═══ Available data

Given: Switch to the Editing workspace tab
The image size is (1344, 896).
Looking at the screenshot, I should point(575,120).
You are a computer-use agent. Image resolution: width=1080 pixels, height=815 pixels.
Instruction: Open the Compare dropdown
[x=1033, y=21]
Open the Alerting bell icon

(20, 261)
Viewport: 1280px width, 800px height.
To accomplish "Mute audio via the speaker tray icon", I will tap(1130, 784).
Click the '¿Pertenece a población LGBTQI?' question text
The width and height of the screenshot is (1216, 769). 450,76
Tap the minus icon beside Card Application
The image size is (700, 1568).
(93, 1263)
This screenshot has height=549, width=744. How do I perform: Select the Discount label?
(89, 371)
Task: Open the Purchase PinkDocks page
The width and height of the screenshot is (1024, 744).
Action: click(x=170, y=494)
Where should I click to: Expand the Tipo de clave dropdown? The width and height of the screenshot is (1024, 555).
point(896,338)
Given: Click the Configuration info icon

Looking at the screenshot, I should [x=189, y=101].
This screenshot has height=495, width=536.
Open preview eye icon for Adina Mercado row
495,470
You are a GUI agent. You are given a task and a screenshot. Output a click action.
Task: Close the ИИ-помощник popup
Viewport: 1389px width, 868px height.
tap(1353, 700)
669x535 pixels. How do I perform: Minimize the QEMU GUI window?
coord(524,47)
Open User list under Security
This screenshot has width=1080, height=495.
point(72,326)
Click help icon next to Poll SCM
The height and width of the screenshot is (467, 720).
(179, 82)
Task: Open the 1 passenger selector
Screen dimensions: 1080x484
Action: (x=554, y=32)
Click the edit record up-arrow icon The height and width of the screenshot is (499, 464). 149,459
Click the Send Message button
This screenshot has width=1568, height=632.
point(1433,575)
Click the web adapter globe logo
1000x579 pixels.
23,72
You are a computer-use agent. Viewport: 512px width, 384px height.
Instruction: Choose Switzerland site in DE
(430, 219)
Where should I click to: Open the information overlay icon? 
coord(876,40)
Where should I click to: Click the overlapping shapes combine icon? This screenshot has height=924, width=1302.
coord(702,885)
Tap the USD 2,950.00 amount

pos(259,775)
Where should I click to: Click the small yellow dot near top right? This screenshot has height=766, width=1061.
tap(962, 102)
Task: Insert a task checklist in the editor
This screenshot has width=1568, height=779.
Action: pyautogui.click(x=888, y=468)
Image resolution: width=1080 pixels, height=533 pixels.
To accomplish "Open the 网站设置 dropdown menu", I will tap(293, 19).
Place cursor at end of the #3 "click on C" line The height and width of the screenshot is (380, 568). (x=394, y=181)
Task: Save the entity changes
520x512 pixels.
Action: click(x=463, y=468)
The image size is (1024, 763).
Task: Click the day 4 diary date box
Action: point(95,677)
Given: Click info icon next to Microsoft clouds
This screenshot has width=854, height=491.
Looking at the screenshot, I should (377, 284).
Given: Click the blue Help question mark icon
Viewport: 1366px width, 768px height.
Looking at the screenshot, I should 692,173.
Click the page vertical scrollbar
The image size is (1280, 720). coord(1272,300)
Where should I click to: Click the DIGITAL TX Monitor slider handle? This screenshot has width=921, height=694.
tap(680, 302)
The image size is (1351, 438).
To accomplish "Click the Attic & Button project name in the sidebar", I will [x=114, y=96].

══════

» Exercise: Rewrite the stretch from the line containing "Open User list under Security" through the end of the items, swapping "Send Message" for "Submit Message" and leaving everything else unchanged.

» Answer to this task:
Open User list under Security
This screenshot has width=1080, height=495.
point(72,326)
Click help icon next to Poll SCM
The height and width of the screenshot is (467, 720).
(179, 82)
Task: Open the 1 passenger selector
Screen dimensions: 1080x484
Action: (x=554, y=32)
Click the edit record up-arrow icon The height and width of the screenshot is (499, 464). 149,459
Click the Submit Message button
This screenshot has width=1568, height=632.
point(1433,575)
Click the web adapter globe logo
1000x579 pixels.
23,72
You are a computer-use agent. Viewport: 512px width, 384px height.
Instruction: Choose Switzerland site in DE
(430, 219)
Where should I click to: Open the information overlay icon? 
coord(876,40)
Where should I click to: Click the overlapping shapes combine icon? This screenshot has height=924, width=1302.
coord(702,885)
Tap the USD 2,950.00 amount

pos(259,775)
Where should I click to: Click the small yellow dot near top right? This screenshot has height=766, width=1061.
tap(962, 102)
Task: Insert a task checklist in the editor
This screenshot has width=1568, height=779.
Action: pyautogui.click(x=888, y=468)
Image resolution: width=1080 pixels, height=533 pixels.
To accomplish "Open the 网站设置 dropdown menu", I will tap(293, 19).
Place cursor at end of the #3 "click on C" line The height and width of the screenshot is (380, 568). (x=394, y=181)
Task: Save the entity changes
520x512 pixels.
Action: click(x=463, y=468)
The image size is (1024, 763).
Task: Click the day 4 diary date box
Action: point(95,677)
Given: Click info icon next to Microsoft clouds
This screenshot has width=854, height=491.
Looking at the screenshot, I should (377, 284).
Given: Click the blue Help question mark icon
Viewport: 1366px width, 768px height.
Looking at the screenshot, I should 692,173.
Click the page vertical scrollbar
The image size is (1280, 720). coord(1272,300)
Where should I click to: Click the DIGITAL TX Monitor slider handle? This screenshot has width=921, height=694.
tap(680, 302)
The image size is (1351, 438).
To accomplish "Click the Attic & Button project name in the sidebar", I will [x=114, y=96].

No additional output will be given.